## Instructions for the task
Within the material below, locate the line with "Where should I click to: Follow" and the line with "Task: Select the Type row label", then return those two lines and all lines between them, exactly as written.

## The data
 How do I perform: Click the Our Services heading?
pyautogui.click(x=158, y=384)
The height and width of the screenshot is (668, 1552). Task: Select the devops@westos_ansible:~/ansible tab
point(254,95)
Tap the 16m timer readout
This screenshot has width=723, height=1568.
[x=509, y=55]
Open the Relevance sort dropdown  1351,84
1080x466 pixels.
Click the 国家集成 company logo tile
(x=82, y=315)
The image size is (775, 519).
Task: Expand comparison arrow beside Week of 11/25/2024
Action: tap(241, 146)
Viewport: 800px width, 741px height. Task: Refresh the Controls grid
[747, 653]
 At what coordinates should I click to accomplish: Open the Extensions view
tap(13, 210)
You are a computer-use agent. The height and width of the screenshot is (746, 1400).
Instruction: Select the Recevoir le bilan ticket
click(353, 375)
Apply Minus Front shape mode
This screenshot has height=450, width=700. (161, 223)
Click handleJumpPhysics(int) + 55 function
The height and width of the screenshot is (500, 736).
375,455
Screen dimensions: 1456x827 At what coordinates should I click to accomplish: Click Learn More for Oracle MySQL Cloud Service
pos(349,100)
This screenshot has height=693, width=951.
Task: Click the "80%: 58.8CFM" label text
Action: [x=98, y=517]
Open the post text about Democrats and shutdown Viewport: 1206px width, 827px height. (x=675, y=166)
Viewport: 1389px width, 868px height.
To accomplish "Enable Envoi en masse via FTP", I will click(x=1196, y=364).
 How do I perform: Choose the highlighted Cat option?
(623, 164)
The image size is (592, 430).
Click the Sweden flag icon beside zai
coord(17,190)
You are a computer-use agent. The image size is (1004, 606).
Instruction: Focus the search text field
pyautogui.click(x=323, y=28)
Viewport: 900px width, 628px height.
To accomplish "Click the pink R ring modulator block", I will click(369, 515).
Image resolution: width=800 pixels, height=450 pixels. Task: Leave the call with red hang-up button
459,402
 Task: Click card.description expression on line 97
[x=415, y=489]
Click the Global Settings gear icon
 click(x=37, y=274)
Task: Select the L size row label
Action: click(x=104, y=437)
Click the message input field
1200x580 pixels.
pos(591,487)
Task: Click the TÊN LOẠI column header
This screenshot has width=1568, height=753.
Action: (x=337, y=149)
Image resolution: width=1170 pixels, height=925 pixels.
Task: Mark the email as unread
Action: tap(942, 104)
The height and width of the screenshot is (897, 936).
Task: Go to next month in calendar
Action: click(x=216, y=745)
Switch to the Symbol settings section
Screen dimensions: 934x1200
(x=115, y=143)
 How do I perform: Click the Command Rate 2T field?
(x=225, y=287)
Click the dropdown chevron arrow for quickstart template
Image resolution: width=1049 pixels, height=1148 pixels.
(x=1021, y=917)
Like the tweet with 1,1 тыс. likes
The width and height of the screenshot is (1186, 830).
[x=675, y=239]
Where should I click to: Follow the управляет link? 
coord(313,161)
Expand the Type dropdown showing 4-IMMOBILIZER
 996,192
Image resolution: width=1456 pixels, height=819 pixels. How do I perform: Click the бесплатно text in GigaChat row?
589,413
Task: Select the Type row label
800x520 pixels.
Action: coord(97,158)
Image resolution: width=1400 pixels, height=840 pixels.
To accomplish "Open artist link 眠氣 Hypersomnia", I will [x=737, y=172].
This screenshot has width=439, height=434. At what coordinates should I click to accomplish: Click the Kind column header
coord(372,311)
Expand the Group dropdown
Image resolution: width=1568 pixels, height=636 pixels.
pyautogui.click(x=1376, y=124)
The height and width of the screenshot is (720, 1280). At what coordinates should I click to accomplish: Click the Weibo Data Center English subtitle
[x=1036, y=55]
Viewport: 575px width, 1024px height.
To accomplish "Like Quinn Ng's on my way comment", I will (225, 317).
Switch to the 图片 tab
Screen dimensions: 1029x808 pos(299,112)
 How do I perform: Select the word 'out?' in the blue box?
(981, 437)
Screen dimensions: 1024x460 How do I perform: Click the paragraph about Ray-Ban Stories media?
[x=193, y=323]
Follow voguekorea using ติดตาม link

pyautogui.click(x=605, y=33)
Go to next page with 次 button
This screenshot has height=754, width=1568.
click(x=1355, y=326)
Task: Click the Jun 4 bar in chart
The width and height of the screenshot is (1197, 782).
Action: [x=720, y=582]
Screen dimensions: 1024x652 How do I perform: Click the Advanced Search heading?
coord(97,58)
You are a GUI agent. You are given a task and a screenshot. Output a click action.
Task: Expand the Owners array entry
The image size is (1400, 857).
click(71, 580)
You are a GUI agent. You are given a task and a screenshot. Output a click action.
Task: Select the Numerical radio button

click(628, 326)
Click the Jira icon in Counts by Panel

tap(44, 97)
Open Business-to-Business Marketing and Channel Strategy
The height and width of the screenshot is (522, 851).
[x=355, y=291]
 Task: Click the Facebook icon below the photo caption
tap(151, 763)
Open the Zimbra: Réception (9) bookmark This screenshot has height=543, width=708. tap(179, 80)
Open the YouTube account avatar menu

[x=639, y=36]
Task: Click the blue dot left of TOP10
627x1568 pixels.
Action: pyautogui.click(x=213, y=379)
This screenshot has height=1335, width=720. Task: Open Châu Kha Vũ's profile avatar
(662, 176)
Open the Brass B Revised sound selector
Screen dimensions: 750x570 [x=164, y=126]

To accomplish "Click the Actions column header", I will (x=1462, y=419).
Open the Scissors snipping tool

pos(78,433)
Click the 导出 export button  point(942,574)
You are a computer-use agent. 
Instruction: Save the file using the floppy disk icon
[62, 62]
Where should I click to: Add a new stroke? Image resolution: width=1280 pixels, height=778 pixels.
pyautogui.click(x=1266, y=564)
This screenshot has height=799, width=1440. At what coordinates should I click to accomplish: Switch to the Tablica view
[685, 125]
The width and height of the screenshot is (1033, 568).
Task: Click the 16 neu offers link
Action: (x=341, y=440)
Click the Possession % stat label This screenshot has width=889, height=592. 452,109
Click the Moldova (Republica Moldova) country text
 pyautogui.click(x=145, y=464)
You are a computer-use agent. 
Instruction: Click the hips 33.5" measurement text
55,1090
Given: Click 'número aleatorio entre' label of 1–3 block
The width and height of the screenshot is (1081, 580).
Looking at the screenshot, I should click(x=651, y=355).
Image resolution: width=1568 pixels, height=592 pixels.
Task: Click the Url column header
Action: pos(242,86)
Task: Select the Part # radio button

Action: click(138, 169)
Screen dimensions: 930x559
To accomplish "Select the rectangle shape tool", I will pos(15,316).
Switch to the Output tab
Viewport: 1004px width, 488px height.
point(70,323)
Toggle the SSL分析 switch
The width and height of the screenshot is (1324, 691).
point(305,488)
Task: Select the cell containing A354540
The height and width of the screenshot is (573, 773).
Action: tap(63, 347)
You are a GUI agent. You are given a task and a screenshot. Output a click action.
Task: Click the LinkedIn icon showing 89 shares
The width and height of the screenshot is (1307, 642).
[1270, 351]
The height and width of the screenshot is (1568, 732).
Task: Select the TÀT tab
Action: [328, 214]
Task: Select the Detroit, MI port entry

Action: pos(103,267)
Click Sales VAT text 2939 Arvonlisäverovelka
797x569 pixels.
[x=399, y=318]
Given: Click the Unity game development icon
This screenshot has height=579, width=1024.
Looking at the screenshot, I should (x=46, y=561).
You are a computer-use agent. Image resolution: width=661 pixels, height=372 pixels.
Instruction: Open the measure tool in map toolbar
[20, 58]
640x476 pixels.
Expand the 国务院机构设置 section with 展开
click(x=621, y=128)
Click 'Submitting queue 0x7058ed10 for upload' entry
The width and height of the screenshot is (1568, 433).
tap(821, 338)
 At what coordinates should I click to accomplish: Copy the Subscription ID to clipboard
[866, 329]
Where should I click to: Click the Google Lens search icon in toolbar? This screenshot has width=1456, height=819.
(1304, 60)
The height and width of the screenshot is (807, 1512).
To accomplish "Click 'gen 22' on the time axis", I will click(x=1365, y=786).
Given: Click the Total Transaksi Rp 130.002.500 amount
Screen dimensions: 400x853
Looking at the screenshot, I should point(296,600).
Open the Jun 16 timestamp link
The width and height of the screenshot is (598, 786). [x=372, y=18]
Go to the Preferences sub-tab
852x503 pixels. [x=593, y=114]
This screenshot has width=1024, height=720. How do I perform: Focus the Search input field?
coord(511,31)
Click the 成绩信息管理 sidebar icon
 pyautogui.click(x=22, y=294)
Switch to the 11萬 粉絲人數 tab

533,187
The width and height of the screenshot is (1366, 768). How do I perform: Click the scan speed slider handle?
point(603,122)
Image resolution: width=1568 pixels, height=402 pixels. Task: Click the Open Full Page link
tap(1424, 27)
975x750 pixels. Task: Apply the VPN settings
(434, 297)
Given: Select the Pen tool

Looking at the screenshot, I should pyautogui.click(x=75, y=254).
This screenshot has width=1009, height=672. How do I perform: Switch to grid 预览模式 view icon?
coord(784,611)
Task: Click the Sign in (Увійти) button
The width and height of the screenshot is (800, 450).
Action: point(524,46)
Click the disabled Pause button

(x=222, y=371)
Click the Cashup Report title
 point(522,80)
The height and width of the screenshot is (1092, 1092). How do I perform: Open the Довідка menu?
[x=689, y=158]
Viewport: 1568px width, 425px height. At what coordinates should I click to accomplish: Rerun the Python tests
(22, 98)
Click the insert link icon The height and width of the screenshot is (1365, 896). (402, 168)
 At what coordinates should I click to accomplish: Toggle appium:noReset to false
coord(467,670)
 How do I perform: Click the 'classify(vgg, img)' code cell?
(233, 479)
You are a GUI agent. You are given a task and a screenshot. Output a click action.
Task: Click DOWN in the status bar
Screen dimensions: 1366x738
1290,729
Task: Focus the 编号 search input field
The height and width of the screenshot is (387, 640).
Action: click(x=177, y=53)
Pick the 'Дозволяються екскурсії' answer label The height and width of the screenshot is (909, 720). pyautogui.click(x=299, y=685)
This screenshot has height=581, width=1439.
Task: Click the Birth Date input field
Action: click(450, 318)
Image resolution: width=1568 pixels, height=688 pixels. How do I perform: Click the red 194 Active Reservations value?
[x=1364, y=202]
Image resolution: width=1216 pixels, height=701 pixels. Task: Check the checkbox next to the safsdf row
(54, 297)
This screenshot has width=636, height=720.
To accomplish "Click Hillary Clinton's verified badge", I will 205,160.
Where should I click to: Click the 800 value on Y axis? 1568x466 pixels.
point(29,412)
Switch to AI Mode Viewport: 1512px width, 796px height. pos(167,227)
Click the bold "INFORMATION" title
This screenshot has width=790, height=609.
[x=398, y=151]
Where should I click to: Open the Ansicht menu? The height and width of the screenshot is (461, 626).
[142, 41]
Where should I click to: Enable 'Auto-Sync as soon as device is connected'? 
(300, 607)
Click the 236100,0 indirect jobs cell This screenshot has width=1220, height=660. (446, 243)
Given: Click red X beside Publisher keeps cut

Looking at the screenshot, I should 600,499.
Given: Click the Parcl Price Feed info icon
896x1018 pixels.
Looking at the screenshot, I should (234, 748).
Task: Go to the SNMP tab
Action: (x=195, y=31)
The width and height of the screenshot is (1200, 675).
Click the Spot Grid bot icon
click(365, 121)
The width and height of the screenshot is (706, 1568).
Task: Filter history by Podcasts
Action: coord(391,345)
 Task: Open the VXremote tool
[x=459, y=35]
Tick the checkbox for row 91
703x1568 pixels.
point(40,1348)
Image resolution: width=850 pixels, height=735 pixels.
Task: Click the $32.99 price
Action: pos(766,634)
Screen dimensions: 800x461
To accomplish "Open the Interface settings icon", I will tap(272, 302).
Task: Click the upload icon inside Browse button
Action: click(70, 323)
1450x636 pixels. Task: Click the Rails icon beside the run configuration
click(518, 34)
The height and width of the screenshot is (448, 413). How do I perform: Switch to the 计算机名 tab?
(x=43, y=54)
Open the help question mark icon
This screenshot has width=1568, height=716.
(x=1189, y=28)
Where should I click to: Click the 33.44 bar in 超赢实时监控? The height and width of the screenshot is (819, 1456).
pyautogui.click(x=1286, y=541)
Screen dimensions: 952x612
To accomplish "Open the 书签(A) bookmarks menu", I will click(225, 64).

## Written answer
Where should I click to: Follow the управляет link? 
coord(313,161)
Expand the Type dropdown showing 4-IMMOBILIZER
 996,192
Image resolution: width=1456 pixels, height=819 pixels. How do I perform: Click the бесплатно text in GigaChat row?
589,413
Task: Select the Type row label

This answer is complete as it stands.